• Continuity of Care: Health Benefits and Compensation

    Kenny Lin, MD, MPH
    February 16, 2026

    Continuity of care—a trusting relationship with a personal physician based on recurring interactions over time—is an essential ingredient of the secret sauce of family medicine. Numerous studies have demonstrated that higher care continuity is associated with more appropriate care and lower costs. Data also support positive effects on health outcomes. A retrospective analysis from Alberta, Canada, reported that physician and clinic continuity (seeing a clinical partner when one’s primary physician was unavailable) correlated with fewer emergency department visits across all levels of patient complexity and fewer hospitalizations for highly complex patients. A similar US cohort study of Medicare fee-for-service claims from a nationally representative sample of 4,940 medical practices found that patients with higher primary care physician continuity were 5.5% to 6.8% less likely to be hospitalized and 4.9% to 6.3% less likely to visit the emergency department.
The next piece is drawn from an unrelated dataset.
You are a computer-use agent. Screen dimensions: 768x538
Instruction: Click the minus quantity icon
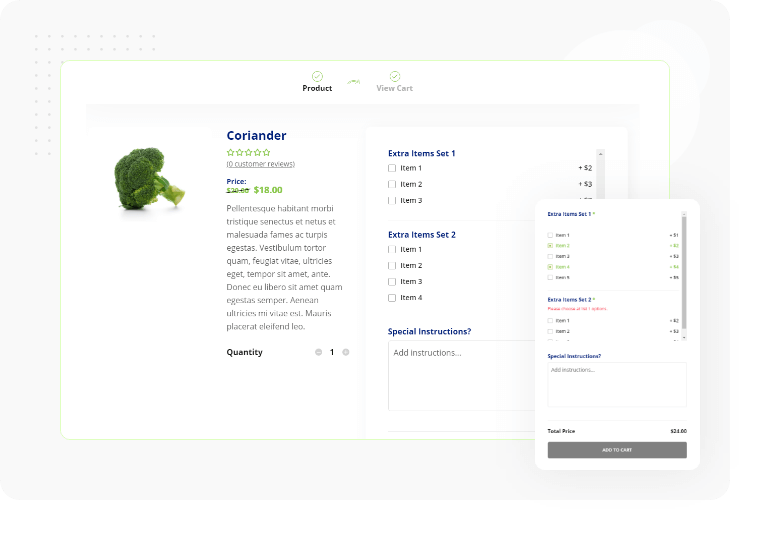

    In 2023, the Accreditation Council for Graduate Medical Education changed the emphasis of family medicine resident training requirements from volume of encounters to continuity of care. In a special article published in Family Medicine, Dr. Gregory Garrison and colleagues described five domains of care continuity. In addition to traditional clinician-patient or “relational” continuity, they discussed benefits of informational (medical record), managerial (interdisciplinary care), family (caring for multiple family members), and geographical (care in multiple locations or environments, such as home, office, and hospital) continuity.
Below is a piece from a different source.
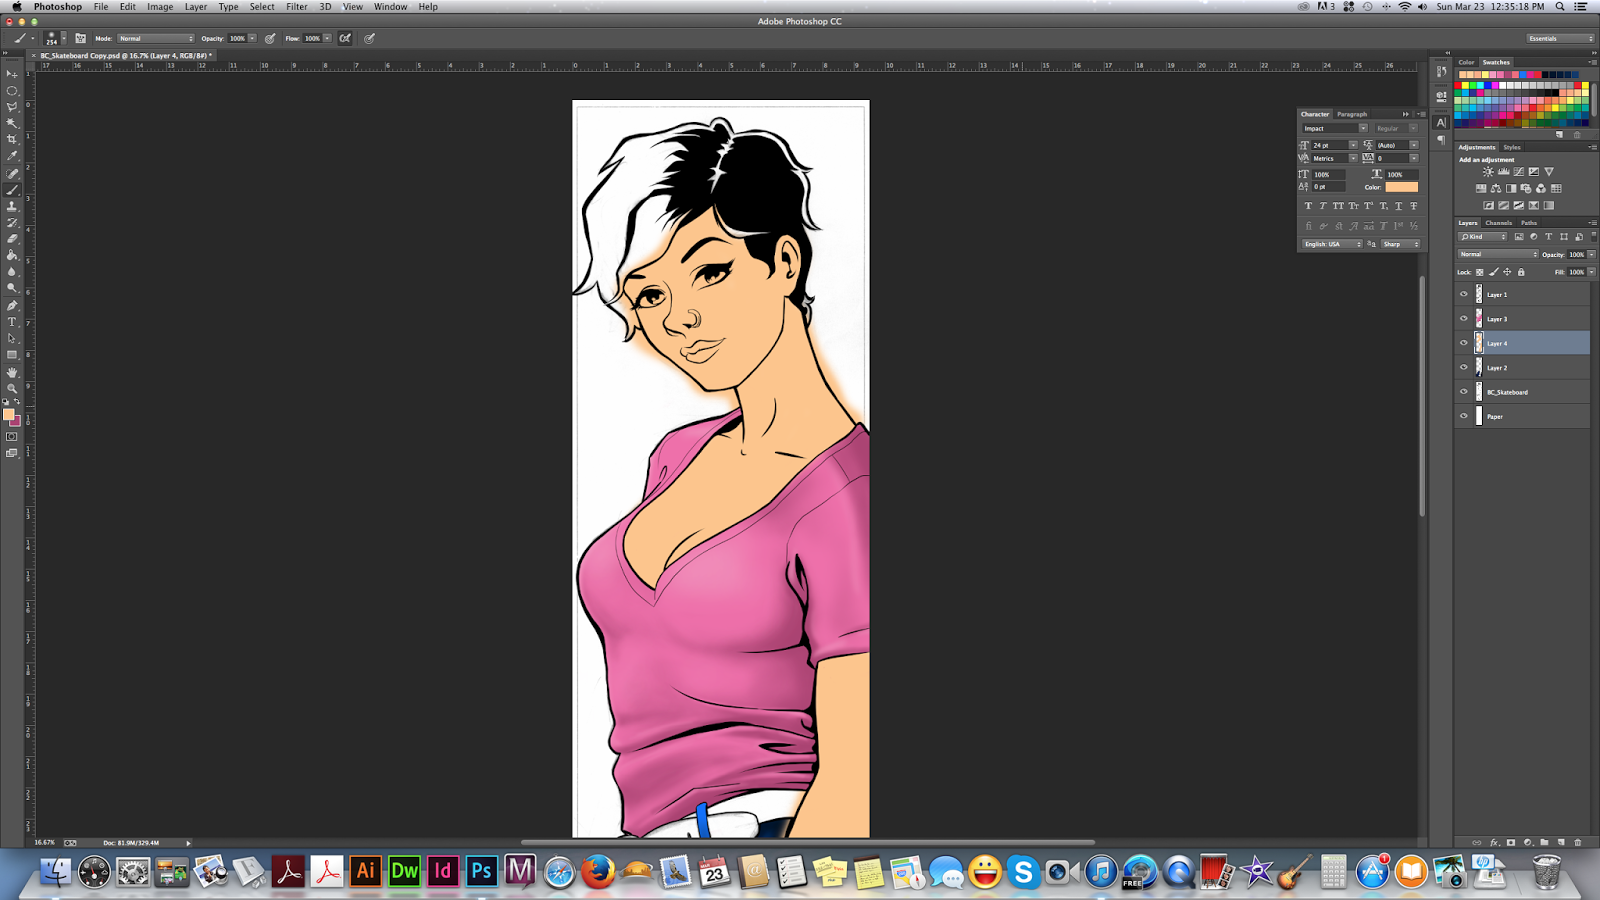Select the Magic Wand tool
1600x900 pixels.
click(x=12, y=123)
    Unfortunately, the percentage of the US population who experience continuity of care has been decreasing since the turn of the century. A 2015 Graham Center Policy One-Pager found that fewer adults reported a personal physician (as opposed to a practice or facility) as their usual source of health care. From 2000 to 2019, the percentage of US patients who reported having a usual source of care declined from 84% to 74%.
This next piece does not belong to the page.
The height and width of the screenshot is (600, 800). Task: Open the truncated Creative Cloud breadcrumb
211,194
    To support continuity and compensate primary care clinicians for the additional complexity and cognitive load involved in these longitudinal relationships, the Centers for Medicare and Medicaid Services (CMS) introduced the add-on G2211 code in January 2024 and refined its use in 2025Some private health insurers also recognize and pay for this code. A 2024 Graham Center analysis projected that applying the G2211 code to all eligible Medicare evaluation and management (E/M) visits would increase annual reimbursement by an average of $2,667 per physician. Attaching the G2211 code to E/M visits with 25 modifiers (approved by CMS in 2025) resulted in another $990 per physician. This year, G2211 codes also can be applied to home-based primary care visits. Relative to the established benefits of care continuity, the added compensation seems modest at best.